Doop met de Heilige Geest

Henk Schouten • 82 - 2006/07 • Uitgave: 23
Schreven we een vorige keer over de manier waarop God gekend kan worden, als Vader, als Zoon en als Heilige Geest. Deze keer wil ik wat nadrukkelijker focussen op het werk van de Heilige Geest. Daarover is veel te doen en niet alle inzichten over de doop met de Heilige Geest zijn gelijk. Toch wil ik proberen te delen wat ik uit de Bijbel hierover begrijp.

Hoewel hierover niet nadrukkelijk in Johannes 14, waarover we eerder schreven, gesproken werd, moeten we wel weten dat het gevoegd worden in de Here Jezus, Zijn lichaam immers zijn we, plaatsvindt door de doop met de Heilige Geest. (Matt. 3:11; Marc. 1:8; Hand. 1:5 e.v.a.). De plaatsen in de evangeliën waren wat dat betreft profetieën die hun vervulling kregen op de eerste Pinksterdag. Nooit eerder had de Here God zoiets gedaan. De doop met de Heilige Geest vond plaats in Jeruzalem, overeenkomstig de belofte die de Here Jezus in Handelingen 1:5 uitsprak en was uniek.
Natuurlijk waren er gelovigen en waren er momenten van vervulling met de Heilige Geest, daarover lezen we in het Oude Testament. Maar de doop met de Heilige Geest vond op die éne dag plaats, iedere gelovige is nu gedoopt met de Heilige Geest (1Kor. 12:13).
Bijzondere aandacht geeft de Bijbel aan het gezin van Cornelius in Handelingen 10:44-47. Toen deze gelovigen gered werden, werden zij niet alleen vervuld met de Heilige Geest, maar ook in die Geest gedoopt. Hoewel niet alle gelovigen vervuld zijn met de Heilige Geest en niet in gelijke mate, zijn wel alle gelovigen gedoopt met de Heilige Geest. Gelovigen zijn wedergeboren door deze Geest, die nu ook in iedere gelovige woont.
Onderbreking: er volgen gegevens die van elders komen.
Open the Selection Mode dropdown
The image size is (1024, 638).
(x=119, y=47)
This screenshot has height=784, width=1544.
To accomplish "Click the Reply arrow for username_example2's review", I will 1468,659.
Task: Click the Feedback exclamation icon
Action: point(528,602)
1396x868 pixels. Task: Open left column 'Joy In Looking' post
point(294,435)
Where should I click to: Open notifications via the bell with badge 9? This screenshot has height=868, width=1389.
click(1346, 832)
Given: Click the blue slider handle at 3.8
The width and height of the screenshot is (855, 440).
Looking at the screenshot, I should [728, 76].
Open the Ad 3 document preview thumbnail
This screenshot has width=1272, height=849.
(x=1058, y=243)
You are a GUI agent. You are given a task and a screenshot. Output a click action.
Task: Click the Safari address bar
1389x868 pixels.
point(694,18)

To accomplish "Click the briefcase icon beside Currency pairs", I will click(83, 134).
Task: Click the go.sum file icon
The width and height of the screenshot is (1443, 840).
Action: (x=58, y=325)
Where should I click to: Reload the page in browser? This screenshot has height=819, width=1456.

De doop met de Heilige Geest is ook een onderscheidend punt tussen de gelovigen van het Oude- en Nieuwe Testament. Oudtestamentische gelovigen konden vervuld worden met de Heilige Geest, maar zij werden niet door de Heilige Geest gedoopt. Gods Geest woonde niet permanent in hen, zoals Gods Geest wel woont in ons die vandaag geloven. Al kunnen we de krachtige werking uitdoven.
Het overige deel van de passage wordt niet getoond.